FDA Approves Companion Diagnostic for Vorasidenib in IDH-Mutant Glioma

• The Ion Torrent Oncomine Dx Target Test is now approved as a companion diagnostic to identify patients eligible for treatment with vorasidenib (Voranigo), targeting IDH-mutant diffuse glioma.
• This test delivers biomarker results for multiple therapies from a single sample, allowing for quick matching of patients to the appropriate targeted treatments.
• Vorasidenib, a selective inhibitor of mutant IDH1/IDH2, is FDA-approved for patients 12 and older with IDH-mutant grade 2 glioma.

The FDA has approved the Ion Torrent Oncomine Dx Target Test as a companion diagnostic to identify patients eligible for vorasidenib treatment, a targeted therapy for the treatment of patients with IDH-mutant diffuse glioma.¹

The Ion Torrent Oncomine Dx Target Test is a distributable companion diagnostic which simultaneously delivers biomarker results for multiple targeted therapies from 1 sample. Additionally, it helps to match patients with the right targeted therapies in a timely fashion.

3D illustration of brain anatomy: © PIC4U - stock.adobe.com

Vorasidenib is an oral, selective, highly brain-penetrant dual inhibitor of mutant IDH1 and IDH2 enzymes for the treatment of IDH-mutant diffuse glioma.

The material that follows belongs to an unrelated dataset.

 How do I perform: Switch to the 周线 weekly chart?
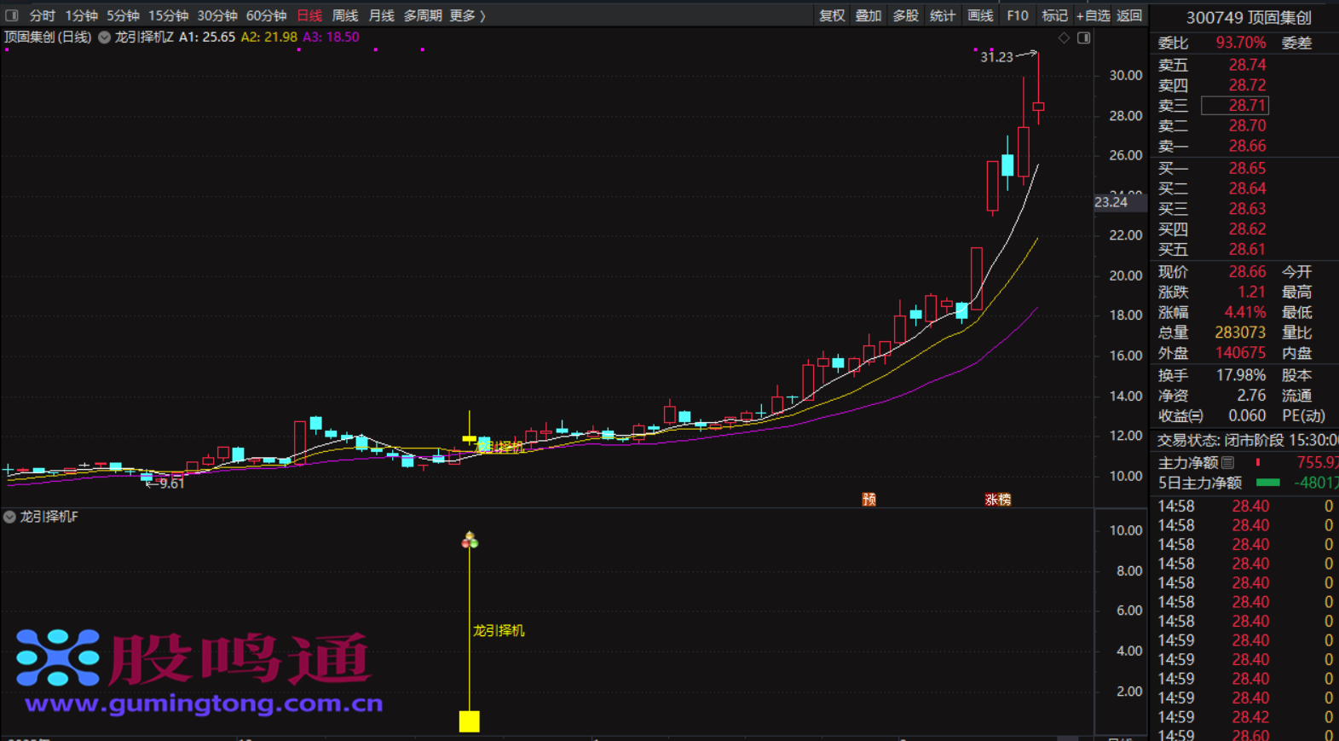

In August of this year, the FDA approved the agent for the treatment of patients 12 and older with IDH-mutant, grade 2 astrocytoma or oligodendroglioma, based on findings from the pivotal phase 3 INDIGO trial (NCT04164901).²

“[Vorasidenib] is the first and only targeted therapy for patients living with grade 2 IDH mutant glioma, a relentless and incurable type of brain cancer that hasn’t seen treatment advances in nearly 25 years,” said David K Lee, chief executive officer of Servier Pharmaceuticals, in a press release.¹ “As more targeted therapies become available to patients, identifying key driver mutations is essential to help the right patients find the right treatment, at the right time.”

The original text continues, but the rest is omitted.